Klar. Den Staat kommt das teuer. Warum soo teuer, sei mal dahingestellt. Aber wenn es uns das nicht wert ist, was ist dann unser Staat wert? So fatal es ist, hat Frau Z. uns aus dem wohligen Schlaf der Selbstzufriedenheit gerissen. Das schmerzt im Grunde die außen Stehenden am meisten. Hier wird erschreckend die Arroganz und Inkompetenz von Staatsorganen vorgeführt. Also derjenigen, die uns immer wieder einredeten, sie würden genau das verhindern und hätten das nach eigenem Bekunden alles prima im Griff.

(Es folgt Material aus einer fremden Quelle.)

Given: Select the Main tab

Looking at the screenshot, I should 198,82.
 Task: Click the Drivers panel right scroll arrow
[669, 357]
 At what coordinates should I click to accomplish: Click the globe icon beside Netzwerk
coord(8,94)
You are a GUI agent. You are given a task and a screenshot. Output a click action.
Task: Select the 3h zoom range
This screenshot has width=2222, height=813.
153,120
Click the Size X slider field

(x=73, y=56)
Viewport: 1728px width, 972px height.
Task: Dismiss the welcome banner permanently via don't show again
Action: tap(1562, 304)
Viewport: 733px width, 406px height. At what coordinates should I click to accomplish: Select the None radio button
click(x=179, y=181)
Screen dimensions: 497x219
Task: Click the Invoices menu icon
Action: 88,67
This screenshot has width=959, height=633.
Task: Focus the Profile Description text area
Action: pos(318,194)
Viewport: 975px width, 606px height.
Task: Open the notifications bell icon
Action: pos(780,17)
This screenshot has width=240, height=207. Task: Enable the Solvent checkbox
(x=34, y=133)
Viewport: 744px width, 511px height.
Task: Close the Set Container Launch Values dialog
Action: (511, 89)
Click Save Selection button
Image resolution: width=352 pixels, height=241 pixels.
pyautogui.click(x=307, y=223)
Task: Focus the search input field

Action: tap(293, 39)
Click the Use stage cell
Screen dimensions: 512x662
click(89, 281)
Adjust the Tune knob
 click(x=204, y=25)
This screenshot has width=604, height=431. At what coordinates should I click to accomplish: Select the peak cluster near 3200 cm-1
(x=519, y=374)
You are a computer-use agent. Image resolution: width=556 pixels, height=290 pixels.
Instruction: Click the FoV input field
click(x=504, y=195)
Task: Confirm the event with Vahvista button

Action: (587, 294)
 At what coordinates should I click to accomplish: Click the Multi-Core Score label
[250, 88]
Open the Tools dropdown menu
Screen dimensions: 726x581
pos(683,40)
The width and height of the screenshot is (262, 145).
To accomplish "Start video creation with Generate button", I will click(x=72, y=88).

Daher reagiert der Staat so hart und dabei erneut so ungeschickt. Die als Abschreckung inszenierte Veranstaltung verkehrt sich immer mehr ins Gegenteil. Dieser Staat ist angreifbar, die staatlichen Protagonisten verkommen zu Karikaturen.

Woran das liegt? Für meinen Geschmack an einem falschen Verständnis von „Staatsmacht“. Eine Demokratie ist verletzlich, das liegt in ihrer Natur. Niemand käme auf die Idee einem Kind, das hinfällt, einen Kettenanzug umzulegen, damit es beim nächsten Sturz nicht blutet. Davon abgesehen, dass es sich ob des Gewichts des vermeintlichen Schutzes womöglich beim nächsten Mal den Arm bricht, oder Schlimmeres. Statt dessen wird man trösten und alles dafür tun, dass die Wunde heilt. Die Sorge gilt der Verletzung, nicht dem Stein.

Hinfallen ist nicht das Problem. Man muss aufstehen, aus dem Schaden eine Lehre ziehen und weitermachen. Strafe mag Genugtuung bedeuten, aber ich sehe nicht, dass der Staat daraus etwas gelernt hätte. Das ist in meinen Augen erheblich problematischer, als eine Frau Z., von der Frau Crolly annimmt — denn sie kann es nicht wissen — sie fühle sich als Siegerin. Erst solche Artikel machen sie dazu.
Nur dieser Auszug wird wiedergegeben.